# SELECTED PASSAGE:
________________________________________

According to recent research conducted by JLL, European investment volumes in 2024 are expected to grow by 15 to 25% compared to 2023. The latest Global Hotel Investment Outlook by JLL Hotels & Hospitality Group found that urban markets are among the most attractive for hotel investments: indeed, 84% of hotel investors surveyed for the 2023 Hotel Investor Sentiment Survey anticipate allocating most of their capital to urban markets over the next 12 months. The report forecasts positive growth in revenue and global hotel investments for the coming year, thanks also to scheduled events, an increase in international travel, and improvements in capital market conditions.
William Duffey, head of the EMEA Hotels and Hospitality Capital Markets division at JLL, stated that last year was marked by capital market dislocations and rising geopolitical tensions. However, despite this, the European hotel sector challenged the overall economy by demonstrating resilience, achieving full revenue recovery, and exceeding 2019 levels. Consequently, looking ahead to 2024, Duffey is optimistic about the European hotel industry, also because the European Central Bank is expected to start cutting rates at some point in 2024.

________________________________________

# DATA FOR REVIEW:
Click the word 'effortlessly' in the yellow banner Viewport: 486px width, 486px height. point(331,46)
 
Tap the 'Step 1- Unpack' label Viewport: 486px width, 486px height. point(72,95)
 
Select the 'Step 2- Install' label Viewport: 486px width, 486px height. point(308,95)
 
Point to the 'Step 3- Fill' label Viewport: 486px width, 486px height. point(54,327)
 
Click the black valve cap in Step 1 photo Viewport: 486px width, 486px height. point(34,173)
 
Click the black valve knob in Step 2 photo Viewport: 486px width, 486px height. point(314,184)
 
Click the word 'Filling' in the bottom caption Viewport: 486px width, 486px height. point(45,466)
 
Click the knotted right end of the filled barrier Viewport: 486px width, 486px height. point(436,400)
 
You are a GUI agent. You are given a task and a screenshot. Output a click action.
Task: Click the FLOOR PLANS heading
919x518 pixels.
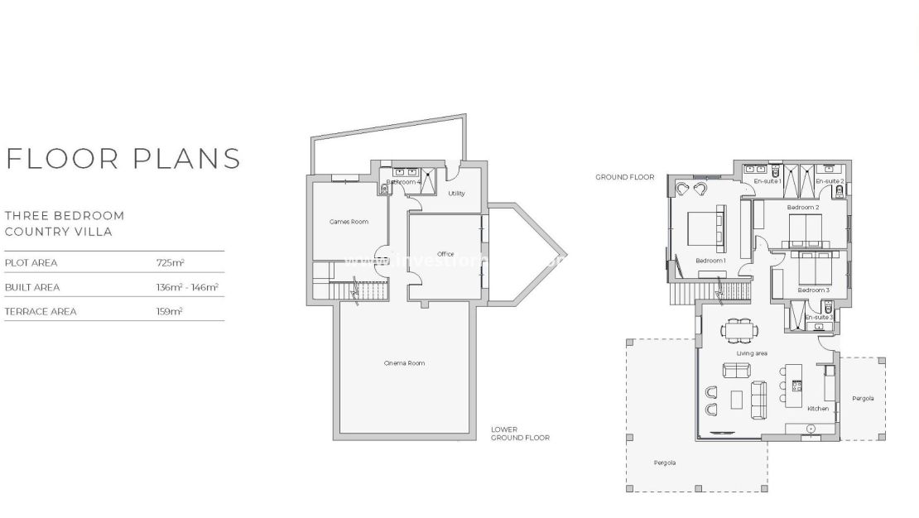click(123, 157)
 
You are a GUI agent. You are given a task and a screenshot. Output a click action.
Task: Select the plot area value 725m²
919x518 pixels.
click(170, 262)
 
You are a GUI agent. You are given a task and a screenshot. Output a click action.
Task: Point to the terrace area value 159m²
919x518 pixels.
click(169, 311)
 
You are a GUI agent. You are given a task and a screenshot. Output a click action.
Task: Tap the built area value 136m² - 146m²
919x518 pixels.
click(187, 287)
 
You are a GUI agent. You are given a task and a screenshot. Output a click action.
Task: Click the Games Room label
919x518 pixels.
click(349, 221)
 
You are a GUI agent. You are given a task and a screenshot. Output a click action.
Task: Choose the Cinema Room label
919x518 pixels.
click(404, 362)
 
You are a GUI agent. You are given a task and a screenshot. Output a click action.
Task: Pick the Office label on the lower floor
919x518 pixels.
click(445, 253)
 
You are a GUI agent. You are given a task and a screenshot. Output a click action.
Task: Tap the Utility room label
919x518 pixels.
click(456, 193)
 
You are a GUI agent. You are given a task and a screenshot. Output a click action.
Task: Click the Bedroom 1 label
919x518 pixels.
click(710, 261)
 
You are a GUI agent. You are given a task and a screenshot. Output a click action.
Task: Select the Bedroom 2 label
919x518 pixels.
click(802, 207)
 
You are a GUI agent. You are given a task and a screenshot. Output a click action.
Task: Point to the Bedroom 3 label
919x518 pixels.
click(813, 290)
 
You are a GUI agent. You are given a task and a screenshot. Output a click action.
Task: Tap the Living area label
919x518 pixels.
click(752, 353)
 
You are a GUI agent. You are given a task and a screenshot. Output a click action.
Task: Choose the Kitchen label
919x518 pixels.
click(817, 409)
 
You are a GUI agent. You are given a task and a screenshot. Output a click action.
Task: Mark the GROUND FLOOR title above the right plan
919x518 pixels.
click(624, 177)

________________________________________

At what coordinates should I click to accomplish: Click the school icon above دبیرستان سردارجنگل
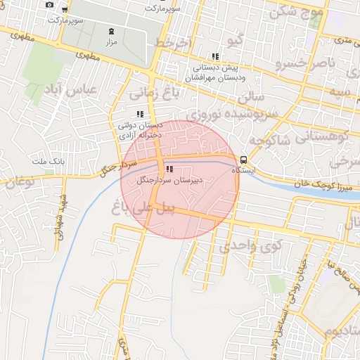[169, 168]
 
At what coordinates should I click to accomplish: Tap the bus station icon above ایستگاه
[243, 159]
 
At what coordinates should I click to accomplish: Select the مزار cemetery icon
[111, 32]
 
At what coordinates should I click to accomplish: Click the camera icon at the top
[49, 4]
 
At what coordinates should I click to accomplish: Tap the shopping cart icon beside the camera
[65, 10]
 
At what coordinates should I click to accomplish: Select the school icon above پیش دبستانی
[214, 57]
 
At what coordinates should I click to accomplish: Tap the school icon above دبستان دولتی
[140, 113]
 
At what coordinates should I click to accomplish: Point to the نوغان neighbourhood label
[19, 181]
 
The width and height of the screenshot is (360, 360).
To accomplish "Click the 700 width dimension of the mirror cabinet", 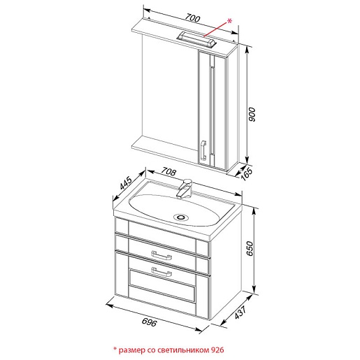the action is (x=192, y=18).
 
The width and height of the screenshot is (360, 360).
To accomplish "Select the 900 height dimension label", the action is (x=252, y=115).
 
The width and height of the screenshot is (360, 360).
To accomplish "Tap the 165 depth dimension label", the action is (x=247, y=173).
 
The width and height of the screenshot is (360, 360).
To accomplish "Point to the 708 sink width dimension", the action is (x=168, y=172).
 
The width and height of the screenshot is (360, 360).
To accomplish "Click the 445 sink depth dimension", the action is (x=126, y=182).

________________________________________

# AIM OF THE EXERCISE:
According to the passage on European hotel investment, why is William Duffey optimistic about the European hotel industry in 2024? Answer in one to three sentences. None of the entries is needed here.

# SOLUTION TO THE EXERCISE:
Despite capital market dislocations and rising geopolitical tensions, the European hotel sector proved resilient, fully recovered its revenue, and surpassed 2019 levels. Duffey is also optimistic because the European Central Bank is expected to begin cutting rates at some point in 2024.